2) If your school has counseling and/or study skills/tutoring resources, it’s time to check them out. They are there to support you and there’s no time like the present to call in the cavalry.
3) Figure out when your professor’s office hours are and plan to go, and/or make an appointment with her.
4) Before that meeting time, spend one hour doing your best to figure out what kind of help you might need. To do this: Look at the syllabus again, read your grades/evaluations, re-read the work you’ve done so far. Make yourself very familiar with the work left to complete in the semester.
Do you understand where you could improve? For example, do you need a deadline extension on a particular project? Do you need tutoring or a study buddy to help you pass an exam? Would you like a chance to re-do a particular assignment/paper/quiz for a higher grade? Do you need a particular concept re-explained? If you have to write a paper or do a final project, do you know that the topic will be?

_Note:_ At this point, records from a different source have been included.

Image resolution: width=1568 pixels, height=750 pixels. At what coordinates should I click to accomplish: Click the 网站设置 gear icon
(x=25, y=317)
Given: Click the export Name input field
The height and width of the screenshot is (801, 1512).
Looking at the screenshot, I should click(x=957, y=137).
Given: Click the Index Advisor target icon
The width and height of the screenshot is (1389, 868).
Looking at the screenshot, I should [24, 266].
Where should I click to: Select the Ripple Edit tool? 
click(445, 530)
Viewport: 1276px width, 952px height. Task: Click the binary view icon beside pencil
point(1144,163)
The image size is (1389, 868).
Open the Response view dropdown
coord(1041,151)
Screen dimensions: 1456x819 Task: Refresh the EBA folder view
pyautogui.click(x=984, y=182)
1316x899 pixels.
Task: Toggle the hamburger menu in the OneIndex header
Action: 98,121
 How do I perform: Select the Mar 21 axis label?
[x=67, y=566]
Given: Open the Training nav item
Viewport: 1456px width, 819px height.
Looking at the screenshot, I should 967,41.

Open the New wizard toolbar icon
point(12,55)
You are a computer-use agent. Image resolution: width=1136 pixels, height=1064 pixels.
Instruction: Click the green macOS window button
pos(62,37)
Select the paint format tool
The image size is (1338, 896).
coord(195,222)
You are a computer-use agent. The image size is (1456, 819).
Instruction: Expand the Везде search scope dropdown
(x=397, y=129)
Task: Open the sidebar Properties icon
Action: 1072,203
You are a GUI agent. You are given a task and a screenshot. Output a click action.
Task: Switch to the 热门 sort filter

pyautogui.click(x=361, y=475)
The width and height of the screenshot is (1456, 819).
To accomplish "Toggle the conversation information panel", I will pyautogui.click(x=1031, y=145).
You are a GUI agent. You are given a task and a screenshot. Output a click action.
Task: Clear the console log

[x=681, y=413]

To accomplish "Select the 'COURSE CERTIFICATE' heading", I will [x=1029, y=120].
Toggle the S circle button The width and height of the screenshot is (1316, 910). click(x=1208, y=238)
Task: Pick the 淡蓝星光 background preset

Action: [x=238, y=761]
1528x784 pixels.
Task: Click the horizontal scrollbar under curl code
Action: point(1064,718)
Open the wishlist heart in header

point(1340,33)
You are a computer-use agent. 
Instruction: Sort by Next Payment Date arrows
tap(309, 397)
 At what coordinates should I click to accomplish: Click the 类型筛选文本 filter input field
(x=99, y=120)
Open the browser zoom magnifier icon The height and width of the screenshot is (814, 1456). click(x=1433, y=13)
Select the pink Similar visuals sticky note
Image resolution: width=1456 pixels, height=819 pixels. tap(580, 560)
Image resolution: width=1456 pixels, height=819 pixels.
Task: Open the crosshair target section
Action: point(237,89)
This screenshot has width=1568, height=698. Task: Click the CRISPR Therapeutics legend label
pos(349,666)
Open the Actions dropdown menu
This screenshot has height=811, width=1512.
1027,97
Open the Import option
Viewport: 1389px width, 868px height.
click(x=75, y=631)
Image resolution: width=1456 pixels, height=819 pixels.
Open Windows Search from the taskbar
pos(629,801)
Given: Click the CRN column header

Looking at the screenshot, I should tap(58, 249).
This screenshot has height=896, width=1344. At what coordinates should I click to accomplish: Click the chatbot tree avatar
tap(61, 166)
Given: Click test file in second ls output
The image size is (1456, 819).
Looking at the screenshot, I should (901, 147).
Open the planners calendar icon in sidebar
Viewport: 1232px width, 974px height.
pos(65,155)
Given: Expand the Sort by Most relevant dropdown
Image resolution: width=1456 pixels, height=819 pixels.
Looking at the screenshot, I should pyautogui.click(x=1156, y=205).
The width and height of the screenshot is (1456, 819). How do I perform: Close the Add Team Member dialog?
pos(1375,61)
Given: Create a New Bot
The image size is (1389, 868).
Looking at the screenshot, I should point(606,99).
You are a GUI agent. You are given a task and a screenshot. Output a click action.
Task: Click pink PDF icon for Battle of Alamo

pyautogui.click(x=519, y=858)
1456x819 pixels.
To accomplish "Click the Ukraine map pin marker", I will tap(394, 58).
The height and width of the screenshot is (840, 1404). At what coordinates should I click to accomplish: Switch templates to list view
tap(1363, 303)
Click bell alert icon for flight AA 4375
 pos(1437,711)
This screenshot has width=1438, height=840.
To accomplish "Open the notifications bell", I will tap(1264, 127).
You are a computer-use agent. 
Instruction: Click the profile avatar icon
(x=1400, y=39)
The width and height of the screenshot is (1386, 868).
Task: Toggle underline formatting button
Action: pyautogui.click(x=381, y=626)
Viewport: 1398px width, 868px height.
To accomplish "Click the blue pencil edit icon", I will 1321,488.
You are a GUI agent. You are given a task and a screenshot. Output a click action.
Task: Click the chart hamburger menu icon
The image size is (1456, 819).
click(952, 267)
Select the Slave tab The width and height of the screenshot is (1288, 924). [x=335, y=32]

If you had to sum up what you’ve learned so far in the class (despite performing poorly) in a short paragraph, could you?
You may not come up with neat answers in that time, but the more prepared you are when you go to the professor, the more she can target help your way. You’ll have a more productive discussion with her, and you’ll be able to demonstrate that you care about the subject and self-aware about what you need to do.
5) Then go talk to her. She’s just a person. Her job is to help people understand things. If there’s a way for you to bring your grade up between now and the end of the term, she’ll do her best to guide you there. If there isn’t, hopefully she’ll tell you plain. That can be a relief in itself.
True story: I failed a required course in undergrad. Then I took it again the next year and got an A. Nobody – no employer, no grad school committee, really nobody except my parents – has ever, ever been bothered by it. It felt like the end of the world at the time and it definitely challenged my idea of myself as A Good Student, but honestly it has never mattered professionally in any way. I know that can get tricky with scholarships/financial aid for some folks, but overall patterns matter more than one class. If you fail this course, it’s probably okay to take it again some other time when you have more resources to devote to it. You’ll almost certainly do better the second time around.